begin
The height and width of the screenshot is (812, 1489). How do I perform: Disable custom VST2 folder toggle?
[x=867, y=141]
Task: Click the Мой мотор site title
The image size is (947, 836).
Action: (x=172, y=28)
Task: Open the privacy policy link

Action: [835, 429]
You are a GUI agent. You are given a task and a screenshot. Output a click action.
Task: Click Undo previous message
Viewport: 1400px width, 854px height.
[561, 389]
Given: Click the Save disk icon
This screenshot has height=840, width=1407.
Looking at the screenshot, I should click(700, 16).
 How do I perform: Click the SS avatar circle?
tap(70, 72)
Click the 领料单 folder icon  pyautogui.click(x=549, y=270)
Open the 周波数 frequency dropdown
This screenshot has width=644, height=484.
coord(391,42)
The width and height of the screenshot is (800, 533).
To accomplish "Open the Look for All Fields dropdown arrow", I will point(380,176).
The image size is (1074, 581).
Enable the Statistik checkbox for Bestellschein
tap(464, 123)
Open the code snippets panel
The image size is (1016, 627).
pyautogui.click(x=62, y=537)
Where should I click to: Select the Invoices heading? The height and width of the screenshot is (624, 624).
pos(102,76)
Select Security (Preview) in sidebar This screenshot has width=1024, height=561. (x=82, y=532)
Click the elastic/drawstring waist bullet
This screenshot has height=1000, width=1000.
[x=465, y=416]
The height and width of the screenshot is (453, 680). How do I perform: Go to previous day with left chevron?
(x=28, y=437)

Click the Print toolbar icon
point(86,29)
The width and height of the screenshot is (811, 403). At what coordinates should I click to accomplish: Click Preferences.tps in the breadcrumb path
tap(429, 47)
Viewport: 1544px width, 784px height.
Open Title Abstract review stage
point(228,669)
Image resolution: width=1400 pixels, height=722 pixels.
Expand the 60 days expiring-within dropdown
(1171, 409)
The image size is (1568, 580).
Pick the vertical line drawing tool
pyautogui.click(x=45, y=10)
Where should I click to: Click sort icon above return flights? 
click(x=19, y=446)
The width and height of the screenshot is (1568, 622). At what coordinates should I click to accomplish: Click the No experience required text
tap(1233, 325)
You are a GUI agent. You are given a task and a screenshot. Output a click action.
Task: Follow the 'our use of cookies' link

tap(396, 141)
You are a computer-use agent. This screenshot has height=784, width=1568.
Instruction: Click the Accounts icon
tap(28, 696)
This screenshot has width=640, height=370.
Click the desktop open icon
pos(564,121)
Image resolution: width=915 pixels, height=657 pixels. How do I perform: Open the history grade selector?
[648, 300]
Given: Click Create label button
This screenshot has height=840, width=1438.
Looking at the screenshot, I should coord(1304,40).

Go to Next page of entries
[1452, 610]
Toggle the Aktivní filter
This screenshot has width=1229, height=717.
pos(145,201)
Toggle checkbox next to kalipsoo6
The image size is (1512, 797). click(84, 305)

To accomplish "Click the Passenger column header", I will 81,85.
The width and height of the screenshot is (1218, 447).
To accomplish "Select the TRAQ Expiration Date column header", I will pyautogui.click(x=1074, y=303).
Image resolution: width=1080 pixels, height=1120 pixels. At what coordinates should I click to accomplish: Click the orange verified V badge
end
> _Problem_: Please return the data unchanged, starting at the line that contains "I will 81,85." and stopping after the last line of the data.

> _Correct response_:
To accomplish "Click the Passenger column header", I will 81,85.
The width and height of the screenshot is (1218, 447).
To accomplish "Select the TRAQ Expiration Date column header", I will pyautogui.click(x=1074, y=303).
Image resolution: width=1080 pixels, height=1120 pixels. At what coordinates should I click to accomplish: Click the orange verified V badge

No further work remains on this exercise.